With no satellites still working then no GPS global positioning will work. With dense clouds the direction of the sun will be difficult to determine and the stars will never shine. If one doesn't know where one is after the pole sfhift then it becomes difficult. Using maps and most likely position one should identify stable references in the landscape to the map. This is to say hopefully the mountain tops or large features are still there and recognizable. Next lay a compass down on the map where you are. Mark the north pointing direction on the map.

From this position if one want's to travel to another location on the map, then head in that direction stopping from time to time to identify land marks with the map. If you don't have a map then make one as you go indicating distance and direction. Distance can be related to time of travel hours or days etc. This is assuming the rate of travel is about the same speed each unit of time. Direction can be related to current compass readings. The bottom line. There will be primitive navigation with no accurate measure of distance, direction etc. Where there are no maps they will need to be made.

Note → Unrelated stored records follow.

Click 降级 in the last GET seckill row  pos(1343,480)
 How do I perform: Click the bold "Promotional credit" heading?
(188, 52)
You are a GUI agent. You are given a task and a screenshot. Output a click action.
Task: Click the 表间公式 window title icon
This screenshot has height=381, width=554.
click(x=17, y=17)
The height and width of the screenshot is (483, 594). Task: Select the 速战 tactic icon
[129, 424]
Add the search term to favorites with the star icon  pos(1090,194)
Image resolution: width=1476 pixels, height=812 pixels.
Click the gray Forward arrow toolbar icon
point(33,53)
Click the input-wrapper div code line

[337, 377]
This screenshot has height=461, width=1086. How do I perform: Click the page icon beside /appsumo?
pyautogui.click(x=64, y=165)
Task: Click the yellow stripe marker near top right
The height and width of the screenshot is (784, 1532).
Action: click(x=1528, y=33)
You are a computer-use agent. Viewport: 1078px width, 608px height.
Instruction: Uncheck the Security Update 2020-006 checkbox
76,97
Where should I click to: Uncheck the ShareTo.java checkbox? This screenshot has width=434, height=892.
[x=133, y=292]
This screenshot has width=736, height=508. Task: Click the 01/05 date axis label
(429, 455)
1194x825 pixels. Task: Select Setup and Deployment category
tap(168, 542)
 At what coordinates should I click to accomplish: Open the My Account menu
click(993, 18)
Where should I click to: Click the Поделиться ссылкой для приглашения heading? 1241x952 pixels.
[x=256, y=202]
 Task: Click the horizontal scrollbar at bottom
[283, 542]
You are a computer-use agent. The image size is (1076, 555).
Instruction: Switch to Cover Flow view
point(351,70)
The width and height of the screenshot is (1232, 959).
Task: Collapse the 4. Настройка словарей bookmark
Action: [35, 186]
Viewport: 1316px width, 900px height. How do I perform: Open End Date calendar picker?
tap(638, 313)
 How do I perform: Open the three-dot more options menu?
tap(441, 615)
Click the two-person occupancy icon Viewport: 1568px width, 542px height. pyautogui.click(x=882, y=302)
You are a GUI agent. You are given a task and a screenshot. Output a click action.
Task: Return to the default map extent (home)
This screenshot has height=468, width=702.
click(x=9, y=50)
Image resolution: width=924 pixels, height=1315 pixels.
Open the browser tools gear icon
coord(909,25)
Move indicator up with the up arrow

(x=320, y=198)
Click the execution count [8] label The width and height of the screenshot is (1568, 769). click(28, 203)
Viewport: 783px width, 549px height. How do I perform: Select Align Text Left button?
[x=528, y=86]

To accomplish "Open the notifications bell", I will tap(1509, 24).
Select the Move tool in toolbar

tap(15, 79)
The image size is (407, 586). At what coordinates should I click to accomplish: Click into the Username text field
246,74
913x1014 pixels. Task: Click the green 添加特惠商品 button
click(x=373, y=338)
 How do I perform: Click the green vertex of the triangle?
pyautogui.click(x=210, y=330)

The difference or deviation between True North and Magnetic North is called declination or the angle between where a compass needle points and the true north (geographic pole). This can be off by as much as 90 degrees depending on local magnetic deposits. Your compass will still work after the pole shift, it will just point in a different direction, the new north, which ZetaTalk™ says will end up off the coast of Brazil (South America). The coordinates of the new Magnetic North may take a number of day to settle down after the pole shift, but should remain constant for 7 years when the 12th makes a more distant pass by the earth. A small probably unmeasurable shift in the poles positions may occur at that time.

My understanding is that North will be in the same relative position to the Sun as it is today. The mechanics of rotation and forces that cause the magnetic field to form in the first place will still be present in the same orientation to the sun as today. Thus our rotation of earth and magnetic north will point in approximately the same direction as the north star is to day.

Offered by Mike.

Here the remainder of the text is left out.